_TASK:_
Your answer should hold every line of the records below that contains the string "navigation".

◇ ◇ ◇

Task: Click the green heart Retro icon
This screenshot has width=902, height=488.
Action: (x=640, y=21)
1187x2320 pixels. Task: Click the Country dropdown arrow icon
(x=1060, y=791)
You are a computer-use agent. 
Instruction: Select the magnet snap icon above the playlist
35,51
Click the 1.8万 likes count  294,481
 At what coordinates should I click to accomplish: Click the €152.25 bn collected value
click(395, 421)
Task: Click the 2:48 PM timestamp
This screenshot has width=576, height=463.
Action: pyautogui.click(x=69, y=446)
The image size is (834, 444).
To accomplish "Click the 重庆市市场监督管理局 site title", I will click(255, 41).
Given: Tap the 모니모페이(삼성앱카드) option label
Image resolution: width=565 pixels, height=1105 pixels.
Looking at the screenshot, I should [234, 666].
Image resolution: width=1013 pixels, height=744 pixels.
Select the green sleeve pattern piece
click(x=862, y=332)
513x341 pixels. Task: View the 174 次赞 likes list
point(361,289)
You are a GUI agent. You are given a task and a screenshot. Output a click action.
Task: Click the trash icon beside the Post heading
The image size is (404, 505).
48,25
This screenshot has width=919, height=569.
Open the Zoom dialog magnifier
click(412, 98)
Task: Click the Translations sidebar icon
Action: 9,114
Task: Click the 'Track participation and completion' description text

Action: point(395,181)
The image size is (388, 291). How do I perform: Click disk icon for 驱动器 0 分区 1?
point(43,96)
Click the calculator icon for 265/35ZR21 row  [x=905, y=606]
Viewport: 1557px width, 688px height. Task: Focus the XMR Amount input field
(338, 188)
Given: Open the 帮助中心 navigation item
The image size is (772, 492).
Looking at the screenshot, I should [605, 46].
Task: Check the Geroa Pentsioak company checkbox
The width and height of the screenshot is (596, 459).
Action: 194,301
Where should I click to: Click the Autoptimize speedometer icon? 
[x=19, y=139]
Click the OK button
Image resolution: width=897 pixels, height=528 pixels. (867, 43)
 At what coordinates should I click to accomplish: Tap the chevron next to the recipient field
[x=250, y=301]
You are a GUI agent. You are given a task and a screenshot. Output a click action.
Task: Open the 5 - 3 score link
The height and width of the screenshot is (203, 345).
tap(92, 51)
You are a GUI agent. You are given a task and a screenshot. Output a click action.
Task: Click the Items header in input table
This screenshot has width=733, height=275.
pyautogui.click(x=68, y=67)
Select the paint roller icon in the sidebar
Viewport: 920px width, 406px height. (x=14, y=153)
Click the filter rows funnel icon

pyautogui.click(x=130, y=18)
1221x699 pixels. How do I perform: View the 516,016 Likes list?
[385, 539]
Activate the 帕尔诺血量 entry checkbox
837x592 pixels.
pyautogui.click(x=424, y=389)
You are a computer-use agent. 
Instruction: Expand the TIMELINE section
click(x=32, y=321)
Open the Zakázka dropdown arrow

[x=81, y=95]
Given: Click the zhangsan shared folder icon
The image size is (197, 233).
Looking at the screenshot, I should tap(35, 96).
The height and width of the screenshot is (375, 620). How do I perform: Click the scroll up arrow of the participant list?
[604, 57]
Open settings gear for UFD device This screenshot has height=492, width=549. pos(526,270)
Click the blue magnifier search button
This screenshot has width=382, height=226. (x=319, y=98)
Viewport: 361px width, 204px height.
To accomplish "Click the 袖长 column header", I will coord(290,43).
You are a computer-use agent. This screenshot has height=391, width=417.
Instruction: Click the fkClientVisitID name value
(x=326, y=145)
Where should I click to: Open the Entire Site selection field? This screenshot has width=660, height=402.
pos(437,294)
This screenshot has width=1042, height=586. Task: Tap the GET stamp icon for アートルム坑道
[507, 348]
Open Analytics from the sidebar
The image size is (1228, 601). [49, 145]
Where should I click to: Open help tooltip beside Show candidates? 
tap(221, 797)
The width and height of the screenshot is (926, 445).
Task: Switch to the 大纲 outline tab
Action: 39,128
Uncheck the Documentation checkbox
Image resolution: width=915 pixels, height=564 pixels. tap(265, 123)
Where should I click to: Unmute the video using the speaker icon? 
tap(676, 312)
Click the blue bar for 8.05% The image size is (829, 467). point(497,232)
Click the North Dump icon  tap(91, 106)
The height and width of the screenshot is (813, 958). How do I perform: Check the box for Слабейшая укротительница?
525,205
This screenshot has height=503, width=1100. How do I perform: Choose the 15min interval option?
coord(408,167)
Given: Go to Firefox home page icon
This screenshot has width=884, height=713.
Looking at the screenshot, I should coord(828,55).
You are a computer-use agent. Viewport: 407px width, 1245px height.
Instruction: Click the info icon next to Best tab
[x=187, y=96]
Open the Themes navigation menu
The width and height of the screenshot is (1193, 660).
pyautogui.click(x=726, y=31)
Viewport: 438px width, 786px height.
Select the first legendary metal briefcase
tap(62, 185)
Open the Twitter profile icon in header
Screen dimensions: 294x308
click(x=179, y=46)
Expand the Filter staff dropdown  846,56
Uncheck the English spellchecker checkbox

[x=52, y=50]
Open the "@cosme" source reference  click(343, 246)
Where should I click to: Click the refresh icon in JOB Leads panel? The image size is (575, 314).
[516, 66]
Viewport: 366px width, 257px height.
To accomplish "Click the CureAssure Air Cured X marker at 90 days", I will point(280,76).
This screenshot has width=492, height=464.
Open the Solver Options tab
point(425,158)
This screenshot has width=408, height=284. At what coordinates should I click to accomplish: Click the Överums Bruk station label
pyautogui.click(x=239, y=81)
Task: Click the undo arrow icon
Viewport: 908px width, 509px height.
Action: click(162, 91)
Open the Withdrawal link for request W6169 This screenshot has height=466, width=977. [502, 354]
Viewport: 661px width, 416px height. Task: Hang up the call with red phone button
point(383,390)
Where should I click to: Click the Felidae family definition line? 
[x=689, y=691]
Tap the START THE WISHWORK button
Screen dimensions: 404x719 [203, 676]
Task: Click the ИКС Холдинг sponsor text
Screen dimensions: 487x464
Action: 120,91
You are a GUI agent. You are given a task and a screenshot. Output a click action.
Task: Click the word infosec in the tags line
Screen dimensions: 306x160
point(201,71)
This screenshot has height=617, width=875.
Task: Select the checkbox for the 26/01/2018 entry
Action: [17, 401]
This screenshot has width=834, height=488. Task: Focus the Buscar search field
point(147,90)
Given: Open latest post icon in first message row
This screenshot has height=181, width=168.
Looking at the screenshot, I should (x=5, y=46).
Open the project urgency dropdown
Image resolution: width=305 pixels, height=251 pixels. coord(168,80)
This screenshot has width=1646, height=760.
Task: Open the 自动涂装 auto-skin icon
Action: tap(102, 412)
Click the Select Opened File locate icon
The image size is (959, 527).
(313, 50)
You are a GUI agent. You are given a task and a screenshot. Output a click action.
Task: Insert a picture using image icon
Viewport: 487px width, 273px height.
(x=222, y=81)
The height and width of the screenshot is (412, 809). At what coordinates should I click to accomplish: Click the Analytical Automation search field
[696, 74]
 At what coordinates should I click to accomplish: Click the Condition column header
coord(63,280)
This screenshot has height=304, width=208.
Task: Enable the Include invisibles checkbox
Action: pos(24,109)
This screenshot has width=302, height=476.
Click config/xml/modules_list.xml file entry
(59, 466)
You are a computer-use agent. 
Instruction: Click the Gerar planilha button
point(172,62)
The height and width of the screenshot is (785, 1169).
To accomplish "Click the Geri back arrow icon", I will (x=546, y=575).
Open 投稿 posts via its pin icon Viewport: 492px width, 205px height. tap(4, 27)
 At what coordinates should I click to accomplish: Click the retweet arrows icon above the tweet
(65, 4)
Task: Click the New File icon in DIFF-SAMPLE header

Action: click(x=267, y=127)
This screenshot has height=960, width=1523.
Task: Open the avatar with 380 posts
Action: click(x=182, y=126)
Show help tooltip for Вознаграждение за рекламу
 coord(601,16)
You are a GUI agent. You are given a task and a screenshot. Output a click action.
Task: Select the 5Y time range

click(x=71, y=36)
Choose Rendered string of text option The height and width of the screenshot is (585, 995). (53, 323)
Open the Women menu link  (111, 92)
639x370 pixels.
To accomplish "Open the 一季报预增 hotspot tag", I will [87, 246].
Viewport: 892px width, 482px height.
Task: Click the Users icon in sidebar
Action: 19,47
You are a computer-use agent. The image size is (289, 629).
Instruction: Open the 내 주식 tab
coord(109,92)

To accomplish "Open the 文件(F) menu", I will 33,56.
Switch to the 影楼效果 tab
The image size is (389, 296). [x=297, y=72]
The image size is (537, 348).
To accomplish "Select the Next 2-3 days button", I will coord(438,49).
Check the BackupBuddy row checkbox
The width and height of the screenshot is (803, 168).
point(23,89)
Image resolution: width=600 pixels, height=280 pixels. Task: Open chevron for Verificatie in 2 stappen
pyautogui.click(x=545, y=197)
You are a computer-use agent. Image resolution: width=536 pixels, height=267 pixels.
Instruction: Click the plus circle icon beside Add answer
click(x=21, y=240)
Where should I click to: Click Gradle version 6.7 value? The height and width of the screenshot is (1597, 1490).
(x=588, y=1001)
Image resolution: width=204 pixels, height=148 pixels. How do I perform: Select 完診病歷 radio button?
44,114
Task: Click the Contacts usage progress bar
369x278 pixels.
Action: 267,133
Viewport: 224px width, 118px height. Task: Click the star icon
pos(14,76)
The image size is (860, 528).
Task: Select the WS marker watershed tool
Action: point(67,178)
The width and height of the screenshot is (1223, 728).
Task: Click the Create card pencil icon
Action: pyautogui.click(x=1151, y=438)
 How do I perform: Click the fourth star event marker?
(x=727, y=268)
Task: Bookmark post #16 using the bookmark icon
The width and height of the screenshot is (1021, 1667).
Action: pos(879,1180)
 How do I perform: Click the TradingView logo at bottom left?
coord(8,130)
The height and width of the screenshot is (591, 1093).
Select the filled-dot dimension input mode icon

◇ ◇ ◇

_WRITTEN ANSWER:_
Given: Open the 帮助中心 navigation item
Open the Themes navigation menu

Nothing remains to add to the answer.